# Need a good Honey scent



## sfreitag (Apr 5, 2008)

Hi all,
Im having a devil of a time finding a good true Honey fragrance oil.  Many of the ones Ive tried are a blend and the honey part of the scent seems to get overwhelmed very easily.  Any reccomendations?  I am considering ordering Honey Bee Sweet from Day Star.  Has anyone tried that one?

Thanks
Stacey


----------



## justcrafty (Apr 5, 2008)

Tony's has a dead on honey scent. You only have to use .7 per pound of oils.
http://tonysfragranceoils.com/index.php ... cts_id=198


----------



## sfreitag (Apr 5, 2008)

Thank you justcrafty!  That sounds like just what I'm looking for.  Ill be ordering some today!

Stacey


----------



## sarahjane (Apr 8, 2008)

Oregon Trails has one called "Bee My Honey" and it smells just like honey to me OOB.  I haven't soaped it yet so I don't know if it morphs or fades.


----------



## PixiesPlayhouse (Oct 28, 2008)

I would love to know if anyone has soaped either one of these.
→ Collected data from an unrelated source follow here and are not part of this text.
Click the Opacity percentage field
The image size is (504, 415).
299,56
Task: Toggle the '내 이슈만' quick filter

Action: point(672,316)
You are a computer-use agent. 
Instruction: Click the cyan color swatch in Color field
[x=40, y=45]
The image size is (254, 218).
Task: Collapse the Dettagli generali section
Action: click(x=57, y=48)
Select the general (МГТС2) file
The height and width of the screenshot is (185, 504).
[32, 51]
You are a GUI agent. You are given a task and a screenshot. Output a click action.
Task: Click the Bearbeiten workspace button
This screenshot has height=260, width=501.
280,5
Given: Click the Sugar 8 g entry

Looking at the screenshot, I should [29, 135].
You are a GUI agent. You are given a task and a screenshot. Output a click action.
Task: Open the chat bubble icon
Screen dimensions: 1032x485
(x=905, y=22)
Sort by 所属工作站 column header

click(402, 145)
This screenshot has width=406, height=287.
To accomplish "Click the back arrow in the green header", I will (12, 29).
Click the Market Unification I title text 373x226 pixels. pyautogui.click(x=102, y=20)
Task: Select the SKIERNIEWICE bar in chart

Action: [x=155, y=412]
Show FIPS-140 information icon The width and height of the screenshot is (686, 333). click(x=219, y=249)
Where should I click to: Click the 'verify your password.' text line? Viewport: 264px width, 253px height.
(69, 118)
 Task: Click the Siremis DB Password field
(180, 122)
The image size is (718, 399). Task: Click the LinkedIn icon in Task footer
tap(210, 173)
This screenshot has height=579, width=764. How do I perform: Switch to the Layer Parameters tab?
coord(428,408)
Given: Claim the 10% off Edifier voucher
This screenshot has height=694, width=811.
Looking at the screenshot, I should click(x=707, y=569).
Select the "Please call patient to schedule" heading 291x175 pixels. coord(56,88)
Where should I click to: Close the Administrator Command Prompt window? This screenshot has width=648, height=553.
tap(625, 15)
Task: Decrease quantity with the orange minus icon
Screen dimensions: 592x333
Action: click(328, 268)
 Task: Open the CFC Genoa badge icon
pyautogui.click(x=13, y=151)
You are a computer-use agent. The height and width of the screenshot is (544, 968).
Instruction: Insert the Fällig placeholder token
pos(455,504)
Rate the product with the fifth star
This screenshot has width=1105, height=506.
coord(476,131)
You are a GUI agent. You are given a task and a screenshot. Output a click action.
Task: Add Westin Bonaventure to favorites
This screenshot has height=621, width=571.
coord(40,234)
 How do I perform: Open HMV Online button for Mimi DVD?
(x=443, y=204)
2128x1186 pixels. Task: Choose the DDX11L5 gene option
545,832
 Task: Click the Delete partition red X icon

I am looking for a true honey (no florals).  Did the fragrance stay true?  Thanks!


----------



## GrumpyOldWoman (Nov 8, 2008)

Tony's smells floral to me, I don't smell much honey at all.  
I have heard good things about scent works Tupelo honey, but I have never sniffed it.


----------



## mjcrooksmomof3 (Dec 20, 2008)

*Honey Scent*

*I love DayStar's Honey Bee Sweet scent.  I soaped it and have found that it is a costumer favorite.  It is a dupe of a Lush scent but I absolutely love it as a real honey scent.  Stays very true when soaped.   Give it a try!*


----------



## heartsong (Dec 20, 2008)

*x*

may i suggest these sites:

http://soapscentreview.obisoap.ca

www.scentforum.com

www.fragranceoilfinder.com


----------